Climate change on the agenda, South Africa in her heart
SHE MAY be a royal, but Princess Charlene is still a South African girl at heart – with rooibos tea and local skincare products on her shopping list.
Climate change and charity were high on the royal couple’s agenda when the princess jetted into Durban this week with Prince Albert of Monaco, who was due to address the COP17 climate conference.
Although they had been travelling for more than 12 hours and despite the Durban humidity, the couple looked relaxed and happy, posing for the media who thronged the entrance to The Oyster Box Hotel in Umhlanga on their arrival.
Currently setting international trends with her impeccable fashion sense and understated elegance, Princess Charlene was wearing muted grey teamed with a dusty-pink pashmina.
The princess, who recently attended Paris Fashion Week, takes advice from the likes of Karl Lagerfield and Giorgio Armani and frequently features in women’s magazines, from Vogue to Hello.
But she is also known for her down-to-earth attitude and love of sport – a passion which she shares with the prince.
Lunching with Durban friends on the veranda at the Oyster Box, there was ani- mated discussion over the rugby World Cup, while the princess mentioned she was hoping to get some shopping done, including a few boxes of rooibos tea to take home to the palace.
From Durban, the royal couple flew to Cape Town to attend the launch of the Polaris Climate Change Observatory on Thursday.
Prince Albert is the official patron of the Polaris Climate Change Observatory and the event was to introduce a hi-tech, futuristic building at the Waterfront which, when it starts operating in 2014, will act as a climate change observatory.
Things did not go smoothly for the media at the Waterfront, when journalists found themselves the victims of tight security.

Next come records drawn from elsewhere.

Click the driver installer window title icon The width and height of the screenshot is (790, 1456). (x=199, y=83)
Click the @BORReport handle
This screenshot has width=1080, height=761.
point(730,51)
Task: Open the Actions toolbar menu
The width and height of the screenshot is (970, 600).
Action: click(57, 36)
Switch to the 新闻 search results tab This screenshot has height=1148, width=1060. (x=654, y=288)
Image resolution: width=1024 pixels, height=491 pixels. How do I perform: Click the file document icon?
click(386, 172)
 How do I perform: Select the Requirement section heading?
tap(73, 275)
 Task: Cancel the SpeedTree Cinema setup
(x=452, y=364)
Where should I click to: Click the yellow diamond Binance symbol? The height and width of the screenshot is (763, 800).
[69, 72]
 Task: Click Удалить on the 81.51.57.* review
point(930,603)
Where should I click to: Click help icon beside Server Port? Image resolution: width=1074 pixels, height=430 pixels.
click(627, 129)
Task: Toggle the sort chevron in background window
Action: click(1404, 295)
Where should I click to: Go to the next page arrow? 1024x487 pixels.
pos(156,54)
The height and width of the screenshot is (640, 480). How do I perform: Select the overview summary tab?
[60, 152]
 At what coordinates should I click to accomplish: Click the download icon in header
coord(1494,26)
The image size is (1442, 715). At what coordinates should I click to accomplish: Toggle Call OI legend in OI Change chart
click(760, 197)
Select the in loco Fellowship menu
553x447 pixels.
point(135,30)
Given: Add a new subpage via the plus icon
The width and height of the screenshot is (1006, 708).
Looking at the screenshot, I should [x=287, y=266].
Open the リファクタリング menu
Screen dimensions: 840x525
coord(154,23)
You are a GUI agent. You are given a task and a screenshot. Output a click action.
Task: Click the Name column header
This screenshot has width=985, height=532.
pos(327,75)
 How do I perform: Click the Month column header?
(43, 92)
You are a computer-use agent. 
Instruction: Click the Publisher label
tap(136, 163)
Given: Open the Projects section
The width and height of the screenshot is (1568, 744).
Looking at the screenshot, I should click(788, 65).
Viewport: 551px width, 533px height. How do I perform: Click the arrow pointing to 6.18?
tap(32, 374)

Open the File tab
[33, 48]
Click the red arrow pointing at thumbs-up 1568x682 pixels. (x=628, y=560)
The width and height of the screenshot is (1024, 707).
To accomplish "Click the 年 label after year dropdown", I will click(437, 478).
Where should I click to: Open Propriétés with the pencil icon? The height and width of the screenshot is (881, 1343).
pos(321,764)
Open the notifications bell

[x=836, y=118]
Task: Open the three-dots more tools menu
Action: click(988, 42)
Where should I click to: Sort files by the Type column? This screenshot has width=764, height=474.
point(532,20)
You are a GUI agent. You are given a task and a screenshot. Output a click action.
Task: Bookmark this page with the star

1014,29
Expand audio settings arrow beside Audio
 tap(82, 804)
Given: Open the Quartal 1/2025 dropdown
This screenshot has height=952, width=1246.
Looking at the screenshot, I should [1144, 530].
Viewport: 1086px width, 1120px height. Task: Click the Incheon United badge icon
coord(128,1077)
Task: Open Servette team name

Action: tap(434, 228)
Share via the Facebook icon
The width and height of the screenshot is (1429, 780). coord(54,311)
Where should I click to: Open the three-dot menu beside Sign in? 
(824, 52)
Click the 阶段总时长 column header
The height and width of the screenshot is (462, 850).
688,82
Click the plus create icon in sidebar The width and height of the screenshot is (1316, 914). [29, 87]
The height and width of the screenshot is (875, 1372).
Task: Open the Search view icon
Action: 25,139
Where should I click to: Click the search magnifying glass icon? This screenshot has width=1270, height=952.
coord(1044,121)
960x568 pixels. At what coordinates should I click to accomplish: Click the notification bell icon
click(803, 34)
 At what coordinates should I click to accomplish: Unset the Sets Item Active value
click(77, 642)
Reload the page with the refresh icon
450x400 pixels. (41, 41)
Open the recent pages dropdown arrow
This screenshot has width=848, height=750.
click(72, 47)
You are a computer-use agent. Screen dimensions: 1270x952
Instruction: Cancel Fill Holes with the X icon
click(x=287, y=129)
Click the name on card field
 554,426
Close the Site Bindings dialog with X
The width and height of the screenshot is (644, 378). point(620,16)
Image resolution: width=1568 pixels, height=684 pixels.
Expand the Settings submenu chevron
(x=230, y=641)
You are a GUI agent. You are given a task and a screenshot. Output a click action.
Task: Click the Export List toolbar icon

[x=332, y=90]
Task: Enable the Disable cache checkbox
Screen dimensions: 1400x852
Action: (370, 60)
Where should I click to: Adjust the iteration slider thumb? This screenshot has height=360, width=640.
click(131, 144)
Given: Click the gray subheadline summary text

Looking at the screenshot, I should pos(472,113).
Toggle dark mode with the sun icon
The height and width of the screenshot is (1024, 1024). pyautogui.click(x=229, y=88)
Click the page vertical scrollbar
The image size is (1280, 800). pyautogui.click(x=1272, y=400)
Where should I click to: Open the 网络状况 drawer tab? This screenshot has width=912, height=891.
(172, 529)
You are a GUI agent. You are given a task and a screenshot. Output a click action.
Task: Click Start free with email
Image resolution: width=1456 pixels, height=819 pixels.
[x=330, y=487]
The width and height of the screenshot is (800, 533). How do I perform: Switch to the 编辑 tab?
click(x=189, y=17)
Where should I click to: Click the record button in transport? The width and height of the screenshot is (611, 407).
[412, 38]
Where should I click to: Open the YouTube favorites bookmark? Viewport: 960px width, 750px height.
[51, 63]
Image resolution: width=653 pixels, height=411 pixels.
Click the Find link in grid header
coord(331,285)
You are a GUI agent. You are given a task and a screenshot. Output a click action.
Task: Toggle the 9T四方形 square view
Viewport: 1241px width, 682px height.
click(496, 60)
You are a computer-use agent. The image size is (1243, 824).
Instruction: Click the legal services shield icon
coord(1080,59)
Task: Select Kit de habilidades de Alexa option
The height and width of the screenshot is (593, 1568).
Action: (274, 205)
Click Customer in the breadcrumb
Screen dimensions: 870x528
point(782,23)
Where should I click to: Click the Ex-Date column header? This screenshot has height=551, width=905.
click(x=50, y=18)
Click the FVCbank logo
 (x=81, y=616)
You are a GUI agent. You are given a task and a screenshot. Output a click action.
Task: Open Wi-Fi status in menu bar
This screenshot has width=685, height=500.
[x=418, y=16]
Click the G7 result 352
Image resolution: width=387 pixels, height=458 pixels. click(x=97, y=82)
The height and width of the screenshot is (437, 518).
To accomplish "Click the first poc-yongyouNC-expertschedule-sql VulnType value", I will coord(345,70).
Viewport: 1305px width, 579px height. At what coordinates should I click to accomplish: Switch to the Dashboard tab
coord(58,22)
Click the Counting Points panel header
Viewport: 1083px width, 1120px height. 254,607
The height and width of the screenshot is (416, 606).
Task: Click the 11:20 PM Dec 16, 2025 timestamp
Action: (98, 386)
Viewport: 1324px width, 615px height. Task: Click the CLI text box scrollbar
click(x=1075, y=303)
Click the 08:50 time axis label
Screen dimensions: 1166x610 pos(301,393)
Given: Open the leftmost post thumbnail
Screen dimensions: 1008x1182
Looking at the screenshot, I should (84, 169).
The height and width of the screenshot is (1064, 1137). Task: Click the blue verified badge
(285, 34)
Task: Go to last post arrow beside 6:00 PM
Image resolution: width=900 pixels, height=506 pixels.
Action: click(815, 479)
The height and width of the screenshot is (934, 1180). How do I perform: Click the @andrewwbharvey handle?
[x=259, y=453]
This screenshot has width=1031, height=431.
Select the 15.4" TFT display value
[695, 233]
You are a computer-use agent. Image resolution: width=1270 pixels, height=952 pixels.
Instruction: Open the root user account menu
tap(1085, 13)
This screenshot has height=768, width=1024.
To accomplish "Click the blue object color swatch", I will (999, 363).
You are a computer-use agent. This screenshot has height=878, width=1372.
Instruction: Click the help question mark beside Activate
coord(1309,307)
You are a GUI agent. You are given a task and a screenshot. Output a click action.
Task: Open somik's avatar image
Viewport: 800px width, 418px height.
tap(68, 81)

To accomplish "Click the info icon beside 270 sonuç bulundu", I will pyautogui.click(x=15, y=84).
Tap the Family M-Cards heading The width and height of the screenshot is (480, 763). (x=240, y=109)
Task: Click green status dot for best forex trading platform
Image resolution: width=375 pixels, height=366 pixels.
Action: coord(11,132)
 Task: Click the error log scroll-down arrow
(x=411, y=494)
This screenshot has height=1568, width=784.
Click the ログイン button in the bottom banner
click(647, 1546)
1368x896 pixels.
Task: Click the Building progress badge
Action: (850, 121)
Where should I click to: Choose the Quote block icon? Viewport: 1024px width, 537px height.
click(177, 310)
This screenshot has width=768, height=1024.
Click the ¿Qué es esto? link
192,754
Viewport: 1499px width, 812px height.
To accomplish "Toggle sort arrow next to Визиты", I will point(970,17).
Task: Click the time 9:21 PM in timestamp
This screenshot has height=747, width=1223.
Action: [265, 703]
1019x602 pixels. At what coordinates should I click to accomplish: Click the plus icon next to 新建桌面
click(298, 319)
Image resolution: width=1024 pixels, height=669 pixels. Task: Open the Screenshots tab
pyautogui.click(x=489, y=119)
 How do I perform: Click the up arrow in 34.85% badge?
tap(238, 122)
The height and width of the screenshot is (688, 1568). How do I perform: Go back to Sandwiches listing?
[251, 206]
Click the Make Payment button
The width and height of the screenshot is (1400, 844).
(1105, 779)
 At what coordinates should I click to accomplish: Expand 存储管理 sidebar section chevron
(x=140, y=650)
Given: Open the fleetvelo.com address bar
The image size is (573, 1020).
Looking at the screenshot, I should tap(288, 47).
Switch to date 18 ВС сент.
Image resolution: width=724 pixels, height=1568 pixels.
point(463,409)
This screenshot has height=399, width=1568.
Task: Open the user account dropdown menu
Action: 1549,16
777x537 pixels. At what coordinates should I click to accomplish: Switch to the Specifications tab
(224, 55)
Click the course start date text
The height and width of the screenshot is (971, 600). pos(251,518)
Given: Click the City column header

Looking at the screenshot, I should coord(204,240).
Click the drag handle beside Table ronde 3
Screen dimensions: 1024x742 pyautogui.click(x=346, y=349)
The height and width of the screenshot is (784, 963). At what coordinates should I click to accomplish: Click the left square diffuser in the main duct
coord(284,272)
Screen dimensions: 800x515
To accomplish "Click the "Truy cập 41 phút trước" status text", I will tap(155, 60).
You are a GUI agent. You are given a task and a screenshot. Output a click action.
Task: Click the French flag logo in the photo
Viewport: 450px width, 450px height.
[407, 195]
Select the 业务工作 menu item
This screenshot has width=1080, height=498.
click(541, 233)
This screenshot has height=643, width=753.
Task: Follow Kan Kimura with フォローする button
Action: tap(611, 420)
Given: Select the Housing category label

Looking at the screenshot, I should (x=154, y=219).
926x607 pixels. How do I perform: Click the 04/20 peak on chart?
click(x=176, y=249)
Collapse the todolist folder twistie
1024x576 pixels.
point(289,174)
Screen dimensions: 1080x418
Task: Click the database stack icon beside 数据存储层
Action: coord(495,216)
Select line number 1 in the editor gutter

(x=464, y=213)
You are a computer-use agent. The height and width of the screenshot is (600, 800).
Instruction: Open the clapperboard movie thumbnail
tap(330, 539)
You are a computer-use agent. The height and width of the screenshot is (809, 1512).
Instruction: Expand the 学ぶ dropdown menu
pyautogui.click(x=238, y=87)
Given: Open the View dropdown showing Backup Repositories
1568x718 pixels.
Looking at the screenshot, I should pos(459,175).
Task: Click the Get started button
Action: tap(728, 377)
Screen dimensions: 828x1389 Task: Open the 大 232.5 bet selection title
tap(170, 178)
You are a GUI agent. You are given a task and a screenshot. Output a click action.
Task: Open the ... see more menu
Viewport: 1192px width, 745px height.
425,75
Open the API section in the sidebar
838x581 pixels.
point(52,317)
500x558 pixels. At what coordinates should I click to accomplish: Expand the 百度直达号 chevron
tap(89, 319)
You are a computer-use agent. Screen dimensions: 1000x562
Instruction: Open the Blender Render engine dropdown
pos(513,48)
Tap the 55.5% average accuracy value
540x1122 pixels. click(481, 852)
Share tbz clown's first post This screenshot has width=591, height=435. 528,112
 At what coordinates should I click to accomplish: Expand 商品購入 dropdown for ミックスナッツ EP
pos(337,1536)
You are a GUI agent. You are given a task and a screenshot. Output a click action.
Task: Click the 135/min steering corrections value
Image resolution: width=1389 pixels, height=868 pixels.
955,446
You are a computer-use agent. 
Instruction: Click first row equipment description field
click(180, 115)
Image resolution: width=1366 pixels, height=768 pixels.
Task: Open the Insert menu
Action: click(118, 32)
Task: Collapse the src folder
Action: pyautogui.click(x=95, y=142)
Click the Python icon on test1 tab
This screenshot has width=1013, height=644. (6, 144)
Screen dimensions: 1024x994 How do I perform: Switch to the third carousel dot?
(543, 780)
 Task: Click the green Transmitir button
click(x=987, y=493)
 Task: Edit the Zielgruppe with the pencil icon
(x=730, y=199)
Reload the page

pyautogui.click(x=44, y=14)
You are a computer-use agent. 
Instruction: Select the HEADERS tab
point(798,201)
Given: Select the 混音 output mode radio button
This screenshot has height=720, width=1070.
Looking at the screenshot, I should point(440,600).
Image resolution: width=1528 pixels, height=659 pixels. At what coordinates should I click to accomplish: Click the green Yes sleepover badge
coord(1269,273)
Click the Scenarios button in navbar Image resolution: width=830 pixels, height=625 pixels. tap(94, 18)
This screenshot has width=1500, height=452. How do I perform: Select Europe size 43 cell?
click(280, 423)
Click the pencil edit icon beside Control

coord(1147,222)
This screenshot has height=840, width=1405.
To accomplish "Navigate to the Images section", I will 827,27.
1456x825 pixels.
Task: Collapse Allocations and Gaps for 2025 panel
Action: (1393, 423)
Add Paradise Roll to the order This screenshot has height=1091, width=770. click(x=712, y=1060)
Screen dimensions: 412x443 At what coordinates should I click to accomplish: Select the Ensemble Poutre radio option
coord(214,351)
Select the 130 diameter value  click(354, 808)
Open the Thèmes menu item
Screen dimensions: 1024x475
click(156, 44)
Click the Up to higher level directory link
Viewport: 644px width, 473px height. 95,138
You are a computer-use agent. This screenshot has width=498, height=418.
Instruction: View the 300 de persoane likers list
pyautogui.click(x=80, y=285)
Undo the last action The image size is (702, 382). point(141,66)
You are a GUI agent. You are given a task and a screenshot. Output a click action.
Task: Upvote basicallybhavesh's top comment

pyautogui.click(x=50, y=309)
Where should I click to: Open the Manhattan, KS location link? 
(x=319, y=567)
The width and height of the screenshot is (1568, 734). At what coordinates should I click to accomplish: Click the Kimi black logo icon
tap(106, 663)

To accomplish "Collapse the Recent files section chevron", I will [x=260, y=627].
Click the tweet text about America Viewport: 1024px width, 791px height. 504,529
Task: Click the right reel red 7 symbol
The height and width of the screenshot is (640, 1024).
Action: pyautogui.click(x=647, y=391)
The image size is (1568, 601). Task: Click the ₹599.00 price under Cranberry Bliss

Despite having been invited to the event, the media was held at bay behind a cordon, and barred from moving to interview guests – even before the royal couple’s arrival – by a burly security guard.
When some journalists, unable to hear the speeches from their position, moved forward, the security guard moved the cordon and placed it in front of them – once again separating them from guests.
The position of the cordon also meant journalists could not see the video presentation being made on screens around the outdoor venue.
Organisers said some of the screens, which had been posi- tioned to be in front of the crowd, had earlier in the day tumbled over the balcony in the fierce wind.
One security guard also threatened a photographer who had been taking pictures of the couple’s arrival.
Guests drank champagne and ate oysters before the couple’s arrival. While some of the snack platters were offered to the media, the oyster and champagne trays remained firmly on the other side of the cordon. A tray of soft drinks was eventually also sent over.
When the royal couple arrived, they posed wordlessly for photographs before being ushered to their seats.
Rumours have been circulating again this week that the princess is pregnant. However, if there is a baby bump, it was concealed beneath a sleek camel coat, buttoned up against the chilly wind.
A pale blue dress peeked out from beneath the coat. The prince wore a navy blazer and red tie.
In his short speech, Prince Albert said he had heard a “lot about climate change” at COP17 and hoped the observatory “would help people understand the workings of climate change”.
Earlier in the day, the couple met with Archbishop Emeritus Desmond Tutu and handed him a cheque for R1 million for the Giving Organisation Trust, of which the princess is a patron.